SP33D2
Need Another Hit
Ever stop in the middle of writing some code when it hits you? That nagging feeling. It’s in the back of your mind, relentlessly gnawing away. Making you question your decisions. Making you wonder what you’re doing with your life. You’re plugging away happily, when suddenly you remember I haven’t optimized any code in hours.
It’s no way to work.
It’s no way to live.
Let’s get back to our roots, blog.
New Edition
For this edition of the blog, we’re hopping off the usual tracks and onto a different set entirely: Vulkan driver optimization. I can already hear what you’re thinking.

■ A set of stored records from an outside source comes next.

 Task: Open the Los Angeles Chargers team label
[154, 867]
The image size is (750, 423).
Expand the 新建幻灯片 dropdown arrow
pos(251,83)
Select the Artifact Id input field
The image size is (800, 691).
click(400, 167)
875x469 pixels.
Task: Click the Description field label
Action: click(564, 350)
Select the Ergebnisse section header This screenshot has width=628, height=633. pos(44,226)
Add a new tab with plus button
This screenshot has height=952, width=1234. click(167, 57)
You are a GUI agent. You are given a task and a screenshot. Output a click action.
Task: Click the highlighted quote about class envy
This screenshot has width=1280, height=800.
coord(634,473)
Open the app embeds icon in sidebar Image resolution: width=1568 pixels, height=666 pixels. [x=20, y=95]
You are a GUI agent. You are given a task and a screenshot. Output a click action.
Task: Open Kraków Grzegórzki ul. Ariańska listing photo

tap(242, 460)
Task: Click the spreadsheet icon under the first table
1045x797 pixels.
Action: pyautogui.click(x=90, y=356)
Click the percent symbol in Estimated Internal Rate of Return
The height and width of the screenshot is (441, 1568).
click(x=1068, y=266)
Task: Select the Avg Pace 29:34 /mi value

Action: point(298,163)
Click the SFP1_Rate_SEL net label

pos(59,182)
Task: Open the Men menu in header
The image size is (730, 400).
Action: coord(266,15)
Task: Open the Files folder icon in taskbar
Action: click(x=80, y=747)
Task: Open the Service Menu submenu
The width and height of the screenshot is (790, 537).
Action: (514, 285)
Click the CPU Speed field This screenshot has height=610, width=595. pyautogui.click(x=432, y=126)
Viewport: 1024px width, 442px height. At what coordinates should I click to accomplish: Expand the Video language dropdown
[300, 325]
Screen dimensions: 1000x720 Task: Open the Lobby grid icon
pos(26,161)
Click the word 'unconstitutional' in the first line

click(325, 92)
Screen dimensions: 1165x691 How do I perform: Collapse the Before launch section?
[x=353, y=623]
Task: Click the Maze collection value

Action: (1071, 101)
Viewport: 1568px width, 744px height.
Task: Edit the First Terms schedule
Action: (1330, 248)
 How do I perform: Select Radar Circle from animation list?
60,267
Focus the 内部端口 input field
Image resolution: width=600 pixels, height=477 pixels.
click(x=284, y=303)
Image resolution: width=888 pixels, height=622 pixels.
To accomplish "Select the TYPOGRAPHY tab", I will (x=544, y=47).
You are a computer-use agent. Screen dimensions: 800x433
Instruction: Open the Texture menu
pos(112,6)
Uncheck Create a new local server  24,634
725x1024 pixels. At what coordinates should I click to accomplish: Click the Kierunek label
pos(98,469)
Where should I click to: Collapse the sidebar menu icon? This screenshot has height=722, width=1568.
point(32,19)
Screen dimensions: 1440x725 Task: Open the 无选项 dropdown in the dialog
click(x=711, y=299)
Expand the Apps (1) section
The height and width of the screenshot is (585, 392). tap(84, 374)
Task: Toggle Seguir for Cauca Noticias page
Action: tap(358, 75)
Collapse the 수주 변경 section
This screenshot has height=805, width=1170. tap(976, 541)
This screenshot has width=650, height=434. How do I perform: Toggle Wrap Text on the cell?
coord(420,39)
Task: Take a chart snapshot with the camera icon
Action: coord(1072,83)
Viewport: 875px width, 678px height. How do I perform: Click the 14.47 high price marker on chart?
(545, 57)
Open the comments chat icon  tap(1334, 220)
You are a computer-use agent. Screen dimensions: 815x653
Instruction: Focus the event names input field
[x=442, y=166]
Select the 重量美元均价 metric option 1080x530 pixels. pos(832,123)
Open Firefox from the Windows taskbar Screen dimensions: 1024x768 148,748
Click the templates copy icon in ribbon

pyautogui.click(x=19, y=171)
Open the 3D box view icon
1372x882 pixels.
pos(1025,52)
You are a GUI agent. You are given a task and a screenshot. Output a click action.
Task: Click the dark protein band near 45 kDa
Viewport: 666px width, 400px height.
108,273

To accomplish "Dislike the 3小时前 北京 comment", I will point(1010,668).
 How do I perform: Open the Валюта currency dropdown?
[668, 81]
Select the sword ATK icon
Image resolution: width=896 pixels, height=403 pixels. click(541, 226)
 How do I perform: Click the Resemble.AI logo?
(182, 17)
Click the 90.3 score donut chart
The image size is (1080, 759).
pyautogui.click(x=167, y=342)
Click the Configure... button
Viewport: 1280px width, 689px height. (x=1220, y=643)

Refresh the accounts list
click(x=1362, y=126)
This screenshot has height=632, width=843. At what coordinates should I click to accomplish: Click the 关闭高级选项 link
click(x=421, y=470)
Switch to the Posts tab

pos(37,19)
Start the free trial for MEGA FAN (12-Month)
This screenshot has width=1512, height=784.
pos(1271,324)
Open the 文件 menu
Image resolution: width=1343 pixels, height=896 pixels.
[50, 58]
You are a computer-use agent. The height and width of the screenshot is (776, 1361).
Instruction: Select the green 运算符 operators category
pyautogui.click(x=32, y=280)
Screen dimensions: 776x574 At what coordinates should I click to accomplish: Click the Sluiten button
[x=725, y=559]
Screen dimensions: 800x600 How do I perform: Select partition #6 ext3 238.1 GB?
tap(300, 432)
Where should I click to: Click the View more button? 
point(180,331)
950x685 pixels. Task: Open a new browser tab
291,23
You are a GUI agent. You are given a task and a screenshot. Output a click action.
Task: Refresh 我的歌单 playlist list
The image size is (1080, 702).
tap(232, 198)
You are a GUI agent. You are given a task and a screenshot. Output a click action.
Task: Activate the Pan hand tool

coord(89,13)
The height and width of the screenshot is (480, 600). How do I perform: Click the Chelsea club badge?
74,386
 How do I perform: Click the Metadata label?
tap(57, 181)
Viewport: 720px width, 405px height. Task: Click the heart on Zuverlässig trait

Vulkan drivers are already fast. Go back to doing something useful, like making GL work.
First: no they’re not.
Second: I’m doing the opposite of that.
Third: shut up, it’s my blog.
How does one optimize Vulkan drivers? As we all know, any great optimization needs a test case. In the case of Vulkan, everyone who’s anyone (me) uses Zink as their test case. The reasons for this are many and varied because I say they are, but the important one to keep in mind is, as always, drawoverhead
.
For those who can’t remember the times I have previously blogged about the world’s premiere benchmarking tool, don’t worry. As with any great form of entertainment, I’ve prepared a recap.
TL;DR drawoverhead
Suppose you are a large gaming-oriented company that sells hardware. Your hardware runs on a battery. The battery has a finite charge. Every bit of power drained from the battery powers the device so that users can play games.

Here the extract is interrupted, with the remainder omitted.